As Tendências da Apas Show 2022: a Tecnologia Não Substitui o Talento Humano, Mas o Aprimora
*Por Robson Munhoz
A Apas Show realizada mês
passado, em São Paulo, teve um gosto diferente este ano. Apesar de ser a 36ª
edição, essa foi a primeira versão da tradicional feira de supermercados a
acontecer depois de mais de dois anos de uma pandemia que mudou paradigmas, em
todo o mundo, tanto em questões de tecnologia quanto de novas formas de
convivência.
E essa nova e tão aguardada
edição não poderia ser mais emblemática. Sob o tema "O humano é essencial", a
Apas Show 2022 veio nos lembrar da importância da indústria e do varejo para a
retomada econômica de que o Brasil tanto necessita, mas sem perder a essência
do que move esses setores: o ser humano, seja o consumidor ou quem o atende.
Nesse sentido, algumas
tendências discutidas na feira devem nortear o que esperamos ser o começo do
pós-pandemia. Grande parte delas funcionou nos meses mais duros da crise
sanitária como uma espécie de teste para o que se coloca, em definitivo, a
partir de agora.
Uma dessas tendências são os
novos hábitos do "consumidor empoderado": ao receber o varejo para dentro de
casa em um clique - ou um telefonema --, ele gostou da experiência de autonomia
e não pretende largá-la tão cedo. Poder comprar via aplicativo e receber o
produto em casa em alguns dias, horas ou minutos depois veio para ficar. Assim
como a compra com retirada no local.
Outra tendência, e que bem
pode se apresentar como desafio, é o exercício da colaboração ainda mais
intensa entre varejo e indústria para atender o consumo. Sobretudo de agora em
diante, ambos têm de fazer seu plano de negócios de forma combinada, em um
caminho que demanda mão dupla, já que esse mesmo consumo vai requerer uma
evolução sobre aspectos que, até antes da pandemia, estavam fora do escopo de
questionamento: onde colocar o estoque - em um centro de distribuição, ou em
uma loja perto do consumidor? E onde será essa compra: próximo de onde o
cliente mora, ou de onde ele trabalha?
É como se processos
experimentados ao longo da pandemia estivessem agora consolidados, com a
diferença de que, nos meses anteriores, não sabíamos quanto tempo mais a
Covid-19 persistiria. Com o avanço da cobertura vacinal e a retomada de
atividades, esperava-se que também o varejo físico retornasse aos tempos
pré-2020. Mas o fato é que aquele formato de consumo mudou - agora são
múltiplos formatos, e, acredite, em um cenário sem volta. A evolução e a multiplicidade
das formas de pagamento que o digam.
Portanto, que tendência
vislumbrar para as lojas físicas? O que a Apas Show trouxe sobre isso foi o
debate sobre uma diversidade de formas de atuação, com o varejo operando agora
também como mini-centrais de estoque e de abastecimento capazes de atender o
e-commerce. Ou seja: não basta mais ser apenas "loja".
Essas são tendências que
reforçam a transformação nas cadeias de abastecimento e que sublinham a
necessidade de se receber da indústria e estocar de forma ágil - com foco nas
demandas do humano, mas sem perder de vista o que a inteligência artificial
pode oferecer. A evolução a fórceps exigida pela pandemia mostrou e tem
mostrado que adotar ferramentas e serviços capazes de atender esse novo modelo
de estoque não pode prescindir das cobranças de um consumidor mais exigente -
e, agora, independentemente de onde ele demanda.

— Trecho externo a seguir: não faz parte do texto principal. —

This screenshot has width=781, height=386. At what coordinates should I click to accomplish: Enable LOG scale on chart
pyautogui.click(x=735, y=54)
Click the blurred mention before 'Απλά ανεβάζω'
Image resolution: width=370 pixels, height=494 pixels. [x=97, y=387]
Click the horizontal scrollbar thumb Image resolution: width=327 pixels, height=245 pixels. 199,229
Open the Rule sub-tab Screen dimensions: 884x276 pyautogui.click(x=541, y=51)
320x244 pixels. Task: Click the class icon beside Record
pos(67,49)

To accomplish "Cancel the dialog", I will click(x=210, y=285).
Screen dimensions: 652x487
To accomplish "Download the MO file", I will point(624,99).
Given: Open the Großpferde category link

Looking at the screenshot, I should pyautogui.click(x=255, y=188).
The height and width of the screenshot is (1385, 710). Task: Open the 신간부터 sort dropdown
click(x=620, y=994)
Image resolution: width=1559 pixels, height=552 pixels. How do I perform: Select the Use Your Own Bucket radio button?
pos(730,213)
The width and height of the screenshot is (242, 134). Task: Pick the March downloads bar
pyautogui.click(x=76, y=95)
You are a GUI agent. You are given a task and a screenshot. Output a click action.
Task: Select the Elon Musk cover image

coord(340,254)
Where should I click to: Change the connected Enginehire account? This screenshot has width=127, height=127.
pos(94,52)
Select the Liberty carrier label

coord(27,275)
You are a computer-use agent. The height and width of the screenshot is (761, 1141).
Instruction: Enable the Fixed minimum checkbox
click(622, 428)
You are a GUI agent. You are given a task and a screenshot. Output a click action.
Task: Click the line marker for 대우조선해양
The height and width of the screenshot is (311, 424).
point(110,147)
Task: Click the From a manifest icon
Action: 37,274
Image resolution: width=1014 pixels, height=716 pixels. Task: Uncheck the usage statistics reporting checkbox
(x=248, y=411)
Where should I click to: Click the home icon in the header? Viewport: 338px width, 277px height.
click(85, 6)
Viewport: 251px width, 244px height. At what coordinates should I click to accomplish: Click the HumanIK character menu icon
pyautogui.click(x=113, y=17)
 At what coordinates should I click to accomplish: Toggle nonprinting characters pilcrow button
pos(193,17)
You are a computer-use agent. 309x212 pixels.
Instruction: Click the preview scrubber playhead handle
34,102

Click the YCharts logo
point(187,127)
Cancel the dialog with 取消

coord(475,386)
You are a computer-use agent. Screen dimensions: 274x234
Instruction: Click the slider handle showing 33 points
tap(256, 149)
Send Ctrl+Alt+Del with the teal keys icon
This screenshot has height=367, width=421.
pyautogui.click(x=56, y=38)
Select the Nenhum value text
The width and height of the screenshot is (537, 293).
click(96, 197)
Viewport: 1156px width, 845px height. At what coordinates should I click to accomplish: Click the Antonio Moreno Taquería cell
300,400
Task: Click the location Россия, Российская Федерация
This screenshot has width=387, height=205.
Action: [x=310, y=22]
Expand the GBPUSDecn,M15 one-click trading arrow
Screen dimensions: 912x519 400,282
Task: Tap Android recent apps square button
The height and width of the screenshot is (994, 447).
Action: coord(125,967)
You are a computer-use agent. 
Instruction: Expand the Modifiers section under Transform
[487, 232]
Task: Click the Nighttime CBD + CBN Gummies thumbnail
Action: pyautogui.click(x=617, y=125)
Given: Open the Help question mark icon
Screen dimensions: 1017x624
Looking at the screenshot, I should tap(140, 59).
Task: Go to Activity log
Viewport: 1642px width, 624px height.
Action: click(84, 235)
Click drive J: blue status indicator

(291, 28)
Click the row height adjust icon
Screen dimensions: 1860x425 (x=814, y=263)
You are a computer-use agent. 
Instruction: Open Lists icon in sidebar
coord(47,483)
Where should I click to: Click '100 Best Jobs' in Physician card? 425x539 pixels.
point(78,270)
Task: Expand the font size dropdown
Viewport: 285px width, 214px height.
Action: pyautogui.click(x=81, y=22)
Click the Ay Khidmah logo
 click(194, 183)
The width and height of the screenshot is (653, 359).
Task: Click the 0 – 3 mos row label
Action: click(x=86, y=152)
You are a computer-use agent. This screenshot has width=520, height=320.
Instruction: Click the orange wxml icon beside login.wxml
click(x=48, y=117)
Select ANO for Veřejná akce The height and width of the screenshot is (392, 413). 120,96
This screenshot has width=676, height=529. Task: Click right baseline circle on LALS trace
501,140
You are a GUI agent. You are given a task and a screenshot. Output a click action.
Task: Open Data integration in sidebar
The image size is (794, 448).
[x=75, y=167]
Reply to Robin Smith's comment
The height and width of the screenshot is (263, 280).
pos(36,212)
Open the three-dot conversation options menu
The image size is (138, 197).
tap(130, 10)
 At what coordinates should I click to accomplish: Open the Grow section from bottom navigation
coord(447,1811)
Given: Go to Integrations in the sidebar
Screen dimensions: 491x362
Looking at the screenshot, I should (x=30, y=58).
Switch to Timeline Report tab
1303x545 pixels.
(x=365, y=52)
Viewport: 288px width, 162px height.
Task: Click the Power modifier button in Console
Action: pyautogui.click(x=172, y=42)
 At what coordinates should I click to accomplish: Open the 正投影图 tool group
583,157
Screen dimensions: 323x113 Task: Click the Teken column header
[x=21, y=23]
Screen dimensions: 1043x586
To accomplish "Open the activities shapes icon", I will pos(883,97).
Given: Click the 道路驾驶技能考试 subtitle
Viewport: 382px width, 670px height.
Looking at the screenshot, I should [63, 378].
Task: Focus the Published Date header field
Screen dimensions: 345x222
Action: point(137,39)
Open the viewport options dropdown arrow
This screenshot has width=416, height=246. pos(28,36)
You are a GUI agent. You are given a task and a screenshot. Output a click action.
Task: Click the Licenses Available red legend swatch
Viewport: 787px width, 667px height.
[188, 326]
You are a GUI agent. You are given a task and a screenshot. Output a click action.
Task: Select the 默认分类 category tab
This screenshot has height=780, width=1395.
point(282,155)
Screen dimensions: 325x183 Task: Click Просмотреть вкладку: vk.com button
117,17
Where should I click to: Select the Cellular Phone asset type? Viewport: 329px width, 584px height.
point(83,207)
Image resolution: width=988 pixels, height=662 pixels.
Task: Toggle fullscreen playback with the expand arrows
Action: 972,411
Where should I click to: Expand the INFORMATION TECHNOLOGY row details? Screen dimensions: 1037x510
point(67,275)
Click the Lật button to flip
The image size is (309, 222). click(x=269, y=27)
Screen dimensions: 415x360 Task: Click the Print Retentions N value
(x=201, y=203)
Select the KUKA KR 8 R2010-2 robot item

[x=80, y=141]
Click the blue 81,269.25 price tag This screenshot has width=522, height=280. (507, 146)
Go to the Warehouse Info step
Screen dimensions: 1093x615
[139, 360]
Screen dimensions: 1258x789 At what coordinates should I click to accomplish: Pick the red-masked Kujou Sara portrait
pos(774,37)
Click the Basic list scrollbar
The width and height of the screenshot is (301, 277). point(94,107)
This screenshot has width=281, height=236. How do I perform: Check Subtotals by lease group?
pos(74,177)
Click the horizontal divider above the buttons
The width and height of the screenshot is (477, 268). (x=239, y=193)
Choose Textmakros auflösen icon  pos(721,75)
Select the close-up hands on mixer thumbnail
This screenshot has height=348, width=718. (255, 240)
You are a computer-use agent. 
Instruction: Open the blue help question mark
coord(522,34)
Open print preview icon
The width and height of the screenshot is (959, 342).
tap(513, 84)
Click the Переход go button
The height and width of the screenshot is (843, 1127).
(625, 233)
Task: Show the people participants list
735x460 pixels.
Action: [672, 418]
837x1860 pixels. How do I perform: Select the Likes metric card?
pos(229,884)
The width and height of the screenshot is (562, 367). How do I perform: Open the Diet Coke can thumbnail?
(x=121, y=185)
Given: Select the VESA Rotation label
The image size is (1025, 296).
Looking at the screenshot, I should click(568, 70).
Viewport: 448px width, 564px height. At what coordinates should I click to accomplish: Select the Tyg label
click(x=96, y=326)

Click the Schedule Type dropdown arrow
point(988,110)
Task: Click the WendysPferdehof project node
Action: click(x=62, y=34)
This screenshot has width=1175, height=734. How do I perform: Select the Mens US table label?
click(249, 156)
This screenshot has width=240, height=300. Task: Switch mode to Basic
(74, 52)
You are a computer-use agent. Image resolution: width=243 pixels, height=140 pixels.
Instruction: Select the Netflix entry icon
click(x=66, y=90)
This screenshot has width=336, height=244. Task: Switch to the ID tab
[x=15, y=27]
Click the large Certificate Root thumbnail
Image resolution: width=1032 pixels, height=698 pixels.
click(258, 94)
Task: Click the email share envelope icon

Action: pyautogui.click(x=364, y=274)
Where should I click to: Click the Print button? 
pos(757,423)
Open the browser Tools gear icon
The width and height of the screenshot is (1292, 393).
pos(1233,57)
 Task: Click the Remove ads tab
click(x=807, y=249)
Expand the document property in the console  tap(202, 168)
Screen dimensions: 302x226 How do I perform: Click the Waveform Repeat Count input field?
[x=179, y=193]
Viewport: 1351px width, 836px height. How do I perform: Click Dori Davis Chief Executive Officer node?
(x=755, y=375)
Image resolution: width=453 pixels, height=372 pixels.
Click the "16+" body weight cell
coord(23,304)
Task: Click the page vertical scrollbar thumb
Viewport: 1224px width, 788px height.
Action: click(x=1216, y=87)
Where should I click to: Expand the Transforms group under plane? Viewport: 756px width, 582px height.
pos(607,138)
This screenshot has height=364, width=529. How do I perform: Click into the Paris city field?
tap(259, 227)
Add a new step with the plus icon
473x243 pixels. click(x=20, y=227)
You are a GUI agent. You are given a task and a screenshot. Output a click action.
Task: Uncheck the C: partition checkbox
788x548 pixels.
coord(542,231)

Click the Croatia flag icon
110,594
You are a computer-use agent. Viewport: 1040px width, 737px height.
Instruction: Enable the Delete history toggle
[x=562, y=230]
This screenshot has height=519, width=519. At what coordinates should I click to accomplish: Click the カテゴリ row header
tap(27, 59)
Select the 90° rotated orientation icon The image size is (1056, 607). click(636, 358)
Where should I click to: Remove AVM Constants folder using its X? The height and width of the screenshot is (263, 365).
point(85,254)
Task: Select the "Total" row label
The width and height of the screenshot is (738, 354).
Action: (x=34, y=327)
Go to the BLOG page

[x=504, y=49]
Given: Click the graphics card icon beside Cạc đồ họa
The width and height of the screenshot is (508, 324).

O clima nessa primeira Apas
Show em dois anos foi de otimismo: teve evento lotado, assim como empresas
novas e tradicionais no mercado marcando presença ativa. A inflação em alta, o
impacto dela nos preços e a oferta menor de matéria-prima não foram ignorados,
absolutamente, mas o horizonte traz possibilidades de mudança e de consolidação
do que tem sido testado aqui. E com uma certeza embalando todo esse processo:
nenhuma tecnologia substitui completamente o ser humano e o talento.
*Robson Munhoz é Chief
Customer Service Officer (CCSO) da Neogrid.